Grief: five things grieving parents want you to know
This archived article was written by: Nathaniel Woodward
Over the past few years, I’ve not made my personal history a secret. My articles are always chock-full of anecdotes from my life experience, both humorous and serious.
One recurring theme that popped up in the text over the years is the experience of losing my son Jonathan, and with good cause, the experience was a testament to the highs and lows which we experience in life.
Time and again, I interact with people who understandably have no idea how to act around me, my wife or my surviving children. So I would like to present five things you should know about parents who have lost a child.
First, my child is irreplaceable. No matter how long ago it happened or how many children I have had since, absolutely nothing can fill the void left over. Children are non-substitutable.
Second, your silence is words enough. I can’t tell you how many awkward situations I’ve found myself in when people, unaware of what they are doing, go on and on, not knowing that what they are saying is tearing you apart inside. There is no “At least…” all we need to hear is, “I’m sorry, I’m here for you.”
Third, I no longer exist in the same reality as you. Everything is different when your child dies: holidays, birthdays, random times during the day that makes you think of them, there is no escaping it. Next time you see me or someone like me staring off into the distance, that’s where we are, on that planet where our child still exists. As much as we enjoy your company, we’d always rather be on that planet.
Fourth, I am now a different person.
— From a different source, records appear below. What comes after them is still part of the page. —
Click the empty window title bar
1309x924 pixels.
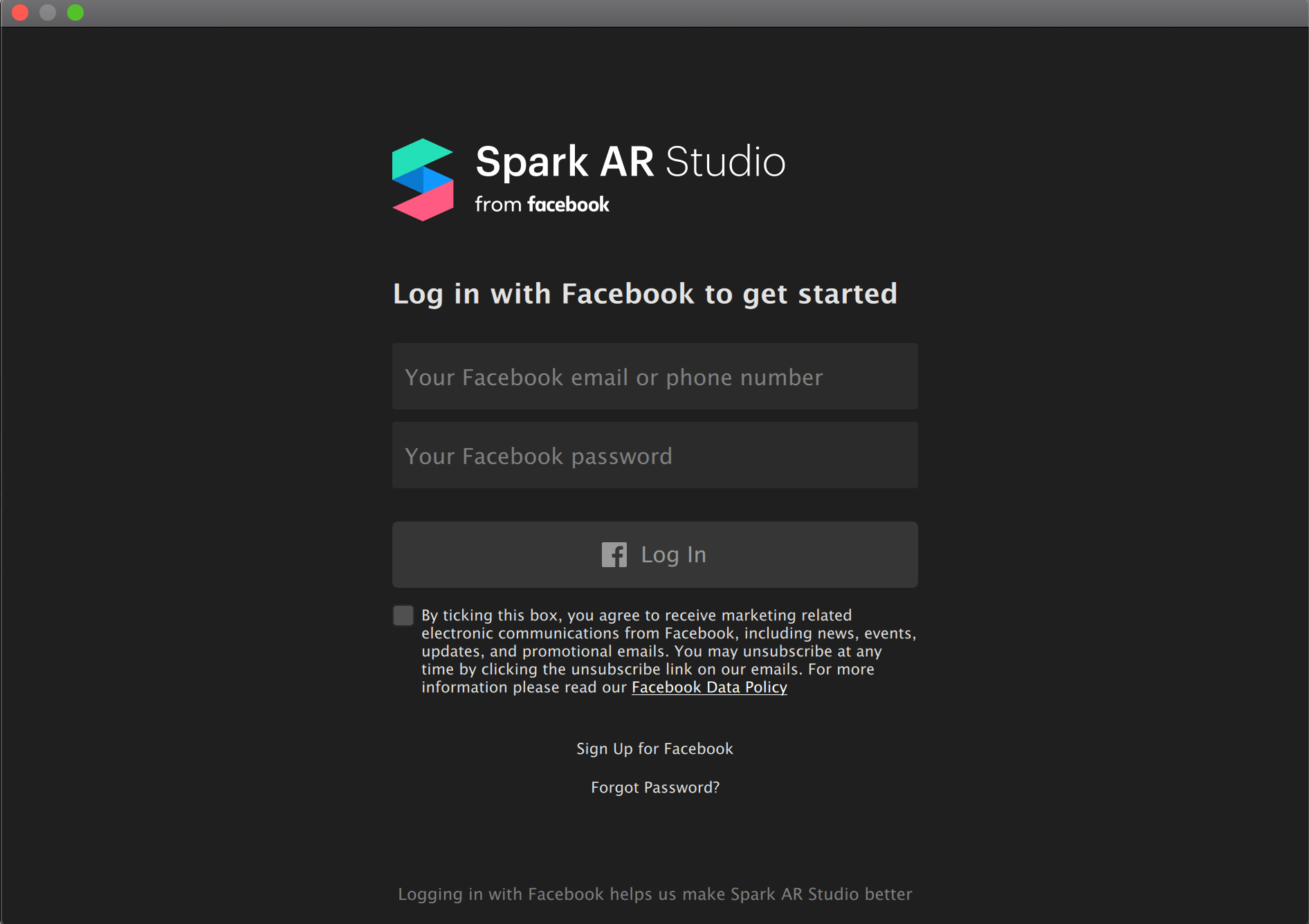654,12
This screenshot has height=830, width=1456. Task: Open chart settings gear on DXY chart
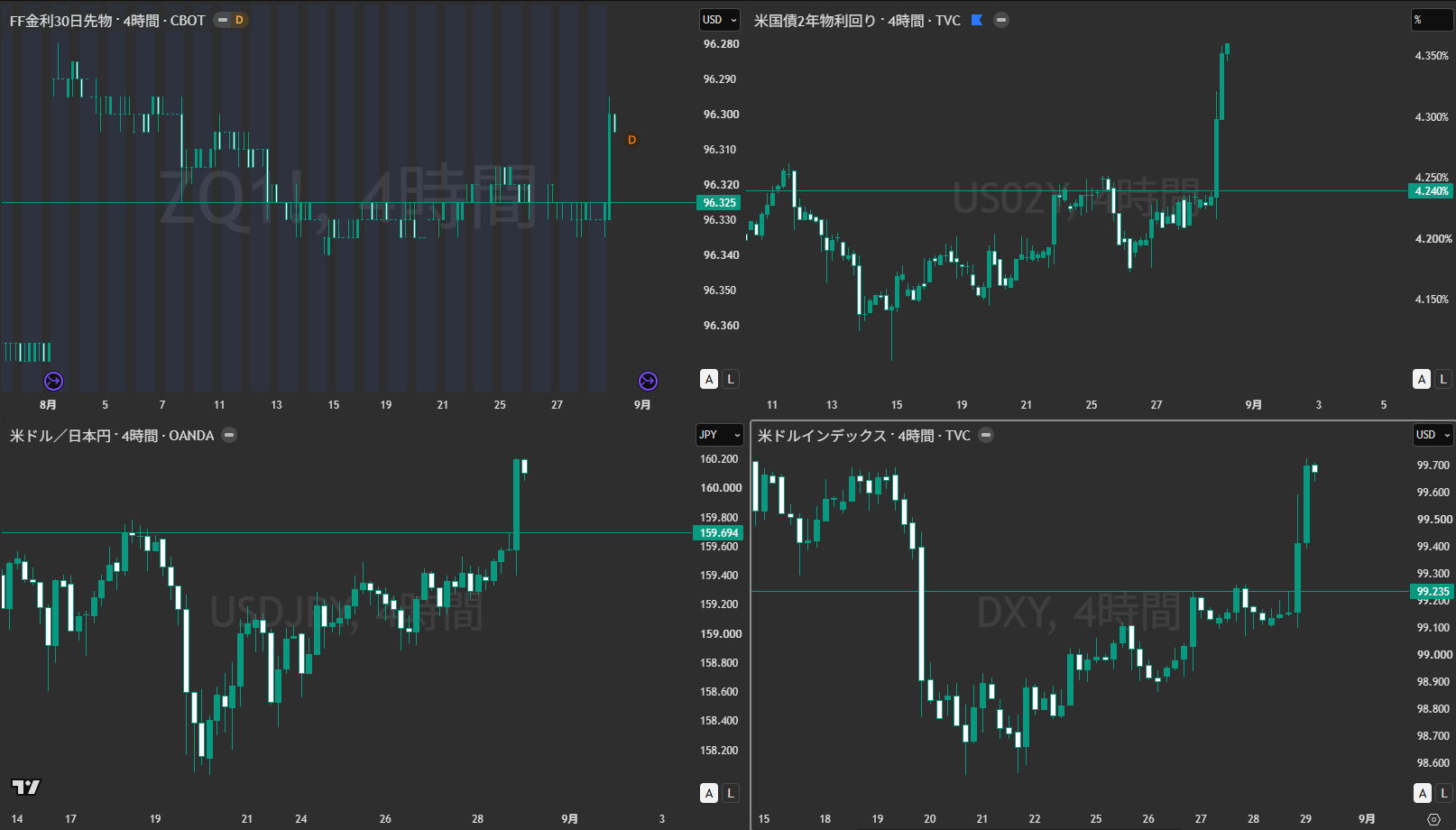(1433, 819)
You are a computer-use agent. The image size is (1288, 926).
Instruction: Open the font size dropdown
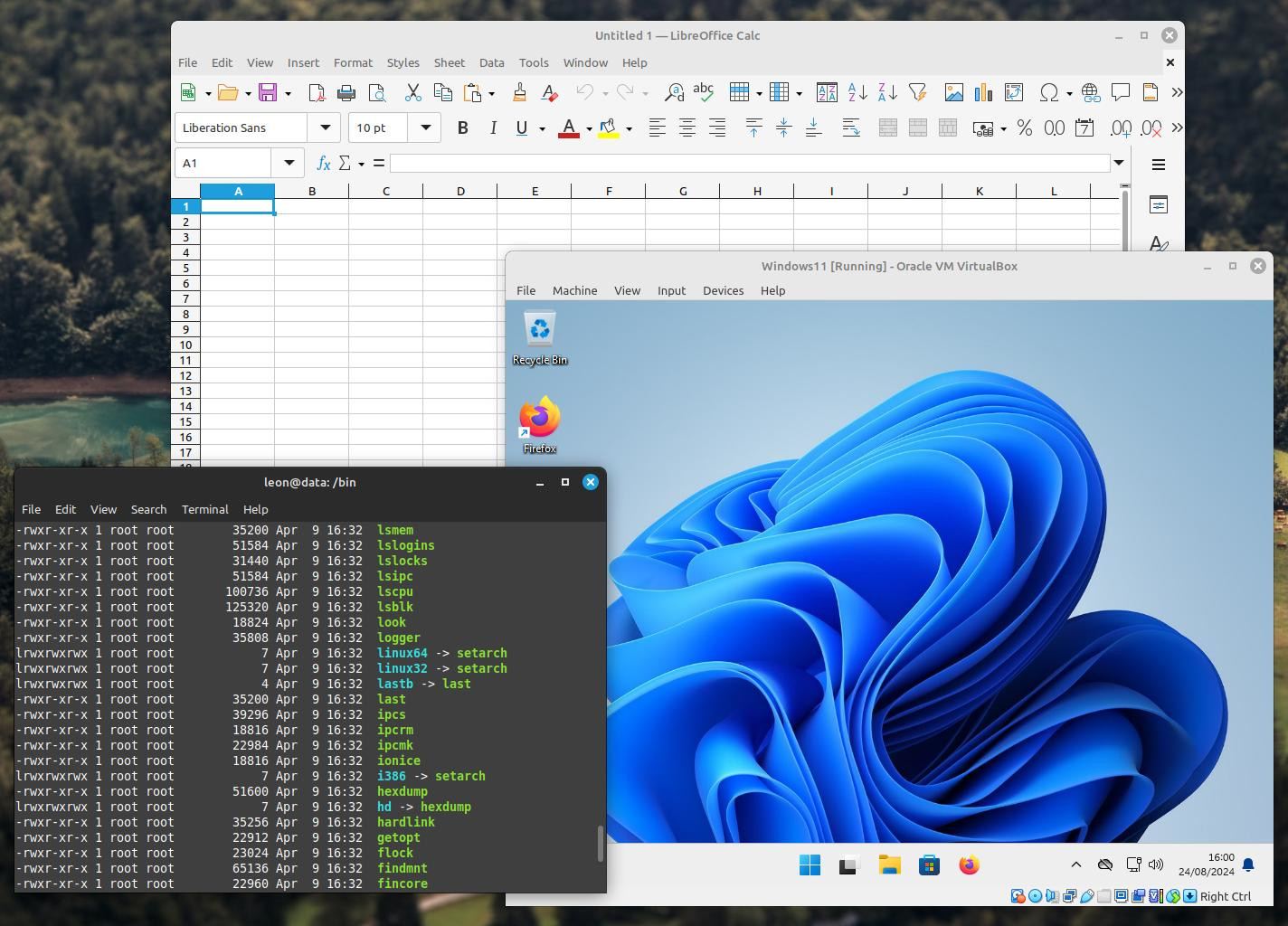(424, 128)
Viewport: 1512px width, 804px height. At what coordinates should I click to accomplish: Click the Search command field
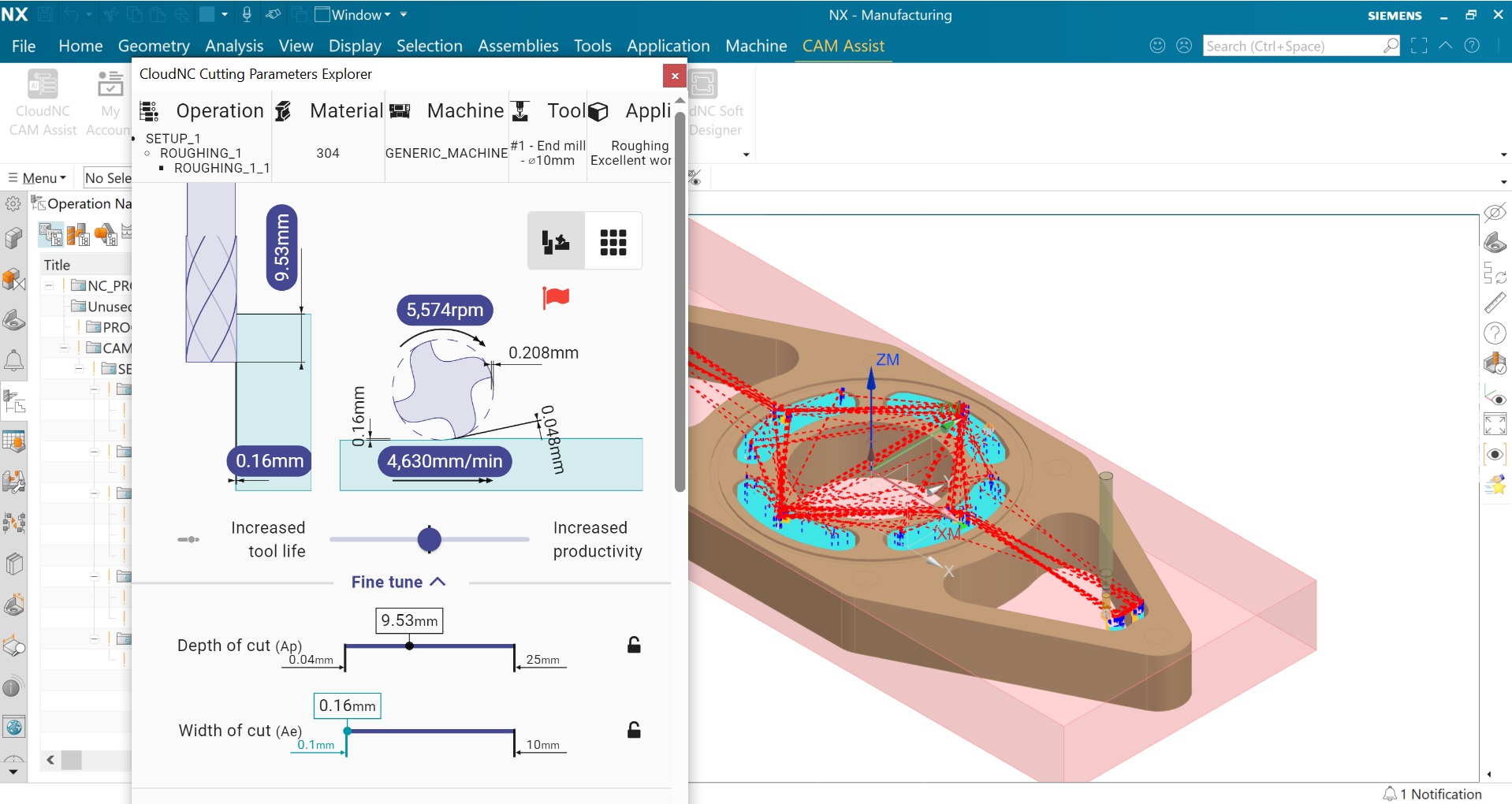pos(1293,47)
This may be the hardest part for others to grasp and I understand, you went (to an extent) through this loss too and now you feel you may be losing a friend. But the reality is, I am not who I used to be, for better or for worse.
I feel differently about things that I was once so sure of, my taste in music, movies, food may have even changed.
When you lose something the way I have, you lose part of yourself with it and we may never get it back. At times I may be angry, jaded or irrational and at other times I may be smiling for no exterior reason, this will not go away.
Finally, I will never get over it. No amount of time, distance, happiness, success, achievement or distraction will ever mend the wound, period. It is supposed to hurt, the pain means that they mattered and I’ll be damned if I’ll let that go away.
Whether I show it or not, I will hurt every day for the rest of my life. When parents die you become an orphan, when a spouse dies you become widowed, but there isn’t a word for people who have lost a child, it’s just that terrible. In the pantheon of human languages we cannot muster the vocabulary fortitude that may adequately describe such a loss.
Something must be said for the siblings left behind, my daughter just turned 4 years old, and is forced to live in the same reality as her parents so as you take these pieces of advice, remember the pain their little hearts have gone through and above all, be there for them. I’ll get through this, and I’m here for anyone who feels they may not.